The code as following;
cvx_begin
variable traj(para.T+1, 2)
variable u(1, para.T)
variable v(1, para.T)
variable s(1, para.T)
variable omega(1, para.T)
expression avg_rate(1, para.T)

for ii=1:para.T
avg_rate(ii) =log(1+gamma0* C* 100*(1/norm([0,0,40]…
-para.place_user))*(para.kappa/(para.kappa+1)*omega(ii)…
+1/(para.kappa+1) * omega(ii))+D * (para.kappa/(para.kappa+1)*v(ii)…
+1/(para.kappa+1)*v(ii)))/log(2);
end

maximize 1/(para.T)*sum(avg_rate);

subject to
40960000 <= u;
1600<= v;
for ii=1:para.T
s(ii)<=s0(ii)+(3* traj0(ii,1)^2)* (traj(ii,1)-traj0(ii,1));
end

for ii=1:para.T
pow_pos(norm(traj(ii, :)-para.place_user(1:2)),2)+…
6400-v0(ii)^(-4/para.kappa)+…
4/para.kappa*(v0(ii)^(-4/(para.kappa)-1))*(v(ii)-v0(ii))<=0;
end

for ii=1:para.T
pow_pos(norm(traj(ii,:)-para.place_IOS(1:2)),2)+1600<=u(ii)^(1/2);
end

for ii=1:para.T
log(omega0(ii))+1/omega0(ii)* (omega(ii)-omega0(ii))…
+log(u0(ii))-1/u0(ii)* (u(ii)-u0(ii))…
<=log(s(ii));
end

for ii=1:para.T
pow_pos(norm(traj(ii+1,:)-traj(ii, :)),2)<=para.Vmax^2;
end

traj(para.T+1, :)==para.UAV_end(1:2);

cvx_end

Except for section 1, this also applies to CVX. https://yalmip.github.io/debugginginfeasible/

Dear Mark，
Thank you very much for the website you recommended to me. But I still have some questions.
I removed the objective functions that only run relevant restrictions. I found that if I delete the 7, the result will be solved. But the program will report an error. After reporting an error, I query the Omega value, It’s a negative number. That’s not possible, the OMEGA I defined can only be a positive number. Now that I know the errors of these two restrictions, how do I fix them?

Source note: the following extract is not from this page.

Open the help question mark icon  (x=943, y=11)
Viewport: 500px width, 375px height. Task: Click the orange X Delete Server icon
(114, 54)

Are there one or more complex numbers in the input data? Otherwise, how is anything `complex affine`?

I don’t know what or under hat circumstances your querying of `omega` consists of. Even if CVX reports the problem as solved or inaccurate solved (otherwise its value is meaningless), why should it be nonnegative? Where is it constrained to be nonnegative? Even if solved, and if constrained to be nonnegative, it could still be negative by an amount within solver feasibility tolerance of zero.

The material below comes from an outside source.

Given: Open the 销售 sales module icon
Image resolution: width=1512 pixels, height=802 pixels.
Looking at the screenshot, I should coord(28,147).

I want to make my objective function concave, so I use Omega to relax the division of the original two variables. A variable s is the absolute value, and a variable u is the distance. So I used to think that omega was non-negative.

Here is the code to report an error. I’ve made this mistake before, where the omega is zero.
for ii=1:para.T
log(omega0(ii))+1/omega0(ii)* (omega(ii)-omega0(ii))…
+log(u0(ii))-1/u0(ii)* (u(ii)-u0(ii))…
<=log(s(ii));
end
I just started with CVX and convex optimization. So I’m a little bit dull. Although my problem has not been solved, I will continue to work hard. Thank you for your always patient answer. To tell you the truth, each of your answers can make me happy all day.

Let’s say `s/u = 1`. How would the inequality constraint `omega <= s/u` prevent `omega` from being negative?